Kei nga mana kei nga reo

Nau mai, tauti mai, 

ki tenei kaupapa nui,

hei āhukahuka i tēnei āhua, toi, ko te moemoeā.

Me tīmata ahau mā te korero

Mā te pohewa, mā te auaha hoki,

ka whakapuaki ngā kura e huna ana. 

With imagination and creativity a hidden jewel can be revealed.

It’s wonderful to join you for the launch of this very special exhibition.

From a purely personal point of view, I am delighted to see He Toi Pohewa come to Te Papa – I have always been fascinated by the magic and mystery of Surrealist art.

I am sure New Zealanders will be excited at the prospect of seeing works that have had such an enduring impact on the way art is made and regarded.

It’s a rare opportunity to view works that have influenced artists, writers, film-makers and designers around the world – and to see how Surrealism was investigated by artists in locations stretching from Paris to South America, from the 1920s to the 21st Century, working in film, painting, poetry, furniture and photography.

Cultural theorist Susan Sontag may have had Surrealism in mind when she said that good art has the capacity to make us nervous.

Almost a century after the earliest of these works were made, they still have the capacity to unsettle and provoke us.

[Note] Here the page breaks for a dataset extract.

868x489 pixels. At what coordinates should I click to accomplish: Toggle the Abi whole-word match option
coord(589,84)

The first Surrealists were responding to the carnage, trauma, and upheavals of the First World War; they challenged the thinking that inflicted such suffering on millions of people; and they wanted to bring about radical change and new and better ways of organising human society.

In 2021, as we grapple with major existential crises of a different kind – this exhibition feels particularly apposite and timely.

It reminds us of the power of the imagination to bring about new ways of seeing the world – and that a small group of people can respond to the challenges of their times and inspire and influence the thoughts and actions of subsequent generations. 

In a world where conspiracy theories and fake news have gained far too much traction, surrealism may be the perfect antidote.

We owe sincere thanks to Museum Boijmans Van Beuningen for enabling New Zealanders to experience these important works from the Museum’s collection.

At this time when overseas travel beyond our TransTasman bubble is so difficult, we are indeed fortunate that they could be brought to us in Aotearoa New Zealand, and be seen alongside works by New Zealand artists who have responded to the Surrealist tradition.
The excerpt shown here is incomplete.